Die Stimme der Natur und des Menschen

By Giacomo Monica, Chorleiter und Lehrender

1. Die Schönheit einer harmonischen Ästhetik

Ein möglicher Dialog zwischen dem Klang der Steine (Stimme der Natur) und der menschlichen Stimme (im Chor)

Spontan erhebt sich eine Frage: warum sollte man über eine Skulptur sprechen in einem auf Musik spezialisierten Heft wie dem ICB, das sich mit verschiedenen Gattungen, Stilen und darauffolgenden Interpretationen beschäftigt, mit Aufführungspraxis und Vorschlägen, mit der Einzigartigkeit, Komponisten und vergessene oder zumindest selten aufgeführte Kompositionen wiederzuentdecken – oder sich Themen gegenübersieht, die Instrumente, Chöre, die Stimme oder die sie flankierenden Hilfethemen betreffen?

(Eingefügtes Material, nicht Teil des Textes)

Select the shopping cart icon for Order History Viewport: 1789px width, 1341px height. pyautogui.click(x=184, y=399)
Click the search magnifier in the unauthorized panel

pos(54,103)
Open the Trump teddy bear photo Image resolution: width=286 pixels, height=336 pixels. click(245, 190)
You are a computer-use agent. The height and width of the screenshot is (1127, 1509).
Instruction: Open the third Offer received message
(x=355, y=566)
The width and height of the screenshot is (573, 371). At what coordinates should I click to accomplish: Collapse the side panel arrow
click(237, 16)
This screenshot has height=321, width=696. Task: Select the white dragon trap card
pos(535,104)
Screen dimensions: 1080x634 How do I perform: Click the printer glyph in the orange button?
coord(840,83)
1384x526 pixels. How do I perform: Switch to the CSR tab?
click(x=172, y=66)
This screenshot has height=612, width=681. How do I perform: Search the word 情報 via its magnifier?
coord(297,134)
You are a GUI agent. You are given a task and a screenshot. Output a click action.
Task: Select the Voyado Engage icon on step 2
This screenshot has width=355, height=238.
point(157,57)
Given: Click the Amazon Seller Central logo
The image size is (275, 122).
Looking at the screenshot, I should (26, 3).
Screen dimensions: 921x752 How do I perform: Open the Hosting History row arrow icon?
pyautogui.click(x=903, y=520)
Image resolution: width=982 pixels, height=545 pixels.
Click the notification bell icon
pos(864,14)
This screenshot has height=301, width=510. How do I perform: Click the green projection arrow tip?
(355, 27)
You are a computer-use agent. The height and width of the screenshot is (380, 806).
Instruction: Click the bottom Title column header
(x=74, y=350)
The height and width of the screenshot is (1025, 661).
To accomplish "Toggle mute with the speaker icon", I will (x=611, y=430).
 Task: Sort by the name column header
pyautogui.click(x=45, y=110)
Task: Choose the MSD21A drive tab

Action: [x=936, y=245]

Wenn der Kern von allem (in weiterem Sinne) die Stimme ist, und die Stimme Klang, dann kann man auch nach der Herkunft des Klangs fragen, wie er entstand, welche Materie er ausstrahlt, welche Eigenart er hat, welche die mitschwingenden Räume sind, welches die Ausdruckskraft ist, und so weiter.

Mit den Klangskulpturen von Pinuccio Sciola betritt man eine alte Welt, gleichzeitig magisch und real; in ihnen erkennen wir sehr gut die Idee, die jedem Musiker zu eigen ist, dass Klang aus der Stille entsteht. Genauso, als Vermischung von Gedanken, führt uns unser Verstand zurück zum Titel des Chorbuchs von Fosco Corti Atem ist bereits Singen, oder zu den Thesen von Yehudi Menuhin in Musik und inneres Leben.

Der Klang lebte seit Urzeiten, bevor er im Menschen, seinen Stimmbändern auftauchte, vor der Geburt des Lichtes im Stein … (sagt der Bildhauer). Es ist wundervoll, nicht utopisch, zu denken, dass der Klang in allem ist, bei Menschen und im Stein, und dass dies die Seele des Mysteriums ist. Nicht eingesperrt oder erstickt, im Gegenteil, befreit führt uns der Klang zu einem Dialog mit uns selber, welcher Art er auch sein möge.

Es ist nicht undenkbar, dass zeitgenössische Komponisten, deren erfindungsreiche Ausdrucksweisen ständig auf Erkundung sind, sinnvolle Lösungen finden können, die sich bei Pinuccio Sciolas Klangskulpturen nicht mit „Klangmobiliar“ abfinden, sondern sie als eine bedeutsame Ursprache empfinden, die in einem direkten Weg erläutert werden kann und eine Notwendigkeit für einen Dialog zwischen dem Element Naturstein und dem Klang der Singstimme des Menschen wird.

Fähig zu sein, die Künste in beiden zu vereinigen, die mentalen Grenzen zu durchbrechen, die zu leicht aufgerichtet werden, um den Weg von der einen zu der anderen Disziplin zu behindern, heißt, den ersten Schritt auf das Verständnis der Kunst selbst gehen – das ist, sicherzustellen, dass in diesem Fall Polyphonie und Lithophonie (Stimme – Stein) sich als komplementär und ausgleichend zeigen, wie es üblich ist zwischen Schauspielerei und Gesang.

Die Stimme zwischen Natur und Mensch, zwischen Atem und Singen, zwischen Materie und Seele, zwischen Technik und Künsten bleibt das Sein von allem.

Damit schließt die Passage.